The change I made that broke things, that I later removed was this bit of the ens1 definition:
routes:
- to: default
via: 192.168.1.1
table: 192
- to: 192.168.1.1/24
via: 192.168.1.1
table: 192
routing-policy:
- from: 192.168.1.1/29
table: 192
That is supposed to keep the traffic on the LAN, and allow traffic originating from a service bound to the LAN to use the LAN gateway. It seems to have added trouble for LAN traffic staying on the LAN. I noticed this as log entries for tests from this server to the other always seemed to have the gateway address and not the host's address. That's what made me remove that bit on a little bit of a rage attempt, and then finally have success.

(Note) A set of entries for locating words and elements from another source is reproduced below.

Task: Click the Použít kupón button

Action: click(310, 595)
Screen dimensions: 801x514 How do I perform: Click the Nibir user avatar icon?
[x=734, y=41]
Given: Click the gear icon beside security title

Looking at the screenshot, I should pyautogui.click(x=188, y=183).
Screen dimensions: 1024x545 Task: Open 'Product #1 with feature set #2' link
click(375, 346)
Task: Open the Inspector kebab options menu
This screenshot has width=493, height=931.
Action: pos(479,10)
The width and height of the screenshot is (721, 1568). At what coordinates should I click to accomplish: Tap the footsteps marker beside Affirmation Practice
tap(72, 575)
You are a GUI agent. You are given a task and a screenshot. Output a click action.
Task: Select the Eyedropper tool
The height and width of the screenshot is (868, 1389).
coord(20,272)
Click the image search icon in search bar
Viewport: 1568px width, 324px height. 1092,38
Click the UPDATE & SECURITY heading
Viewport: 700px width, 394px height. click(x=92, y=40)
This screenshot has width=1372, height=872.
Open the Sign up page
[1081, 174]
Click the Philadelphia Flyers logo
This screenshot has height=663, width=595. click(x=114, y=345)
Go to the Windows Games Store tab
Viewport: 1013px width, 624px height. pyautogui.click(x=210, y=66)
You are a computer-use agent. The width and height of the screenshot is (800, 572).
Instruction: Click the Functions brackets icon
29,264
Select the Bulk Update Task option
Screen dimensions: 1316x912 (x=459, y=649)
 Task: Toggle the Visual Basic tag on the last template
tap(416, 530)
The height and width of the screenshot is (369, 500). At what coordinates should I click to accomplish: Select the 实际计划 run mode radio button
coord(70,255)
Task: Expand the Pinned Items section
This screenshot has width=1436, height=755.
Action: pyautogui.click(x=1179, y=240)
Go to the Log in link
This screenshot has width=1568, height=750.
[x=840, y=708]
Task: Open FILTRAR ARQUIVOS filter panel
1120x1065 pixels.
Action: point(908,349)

This particular server has 2 IP addresses served by the same NIC. It's got NIC ports so I could plug another Ethernet into the router and address it separately, but why bother? The ens0 interface is connected to the router handling the CenturyLink /29 network (not really in the 10.10.10 space). The ens1 is connected to the router handling the USI connection, which has to be NAT and use the virtual ports because of the /30 network. All the originating Internet traffic on the server is routed through the ens0 interface, defaulting to the 115 address, unless bound (like SMTP is) to the 117 address. All of the incoming traffic returns the way it arrived.
Eventually I'll remove all the CenturyLink static IPs, after I get the services all moved to the new static IP. I will need to make some decisions about the SMTP server. One is that I need to change from residential to business service, as USI blocks email ports on residential service, except through their relay. This won't work for my many domains and few users, though. If I can get a bigger address pool I'll rearrange it, too, but for now this works.
It is hard to find a multi-domain multi-user mail service, even for a fee. Google used to offer its workspace services for free for small groups, but working with multiple domains was hard; essentially each domain was a new workspace, or everyone was grouped together. I'll find something...for now I'll get off the SMTP grumble train.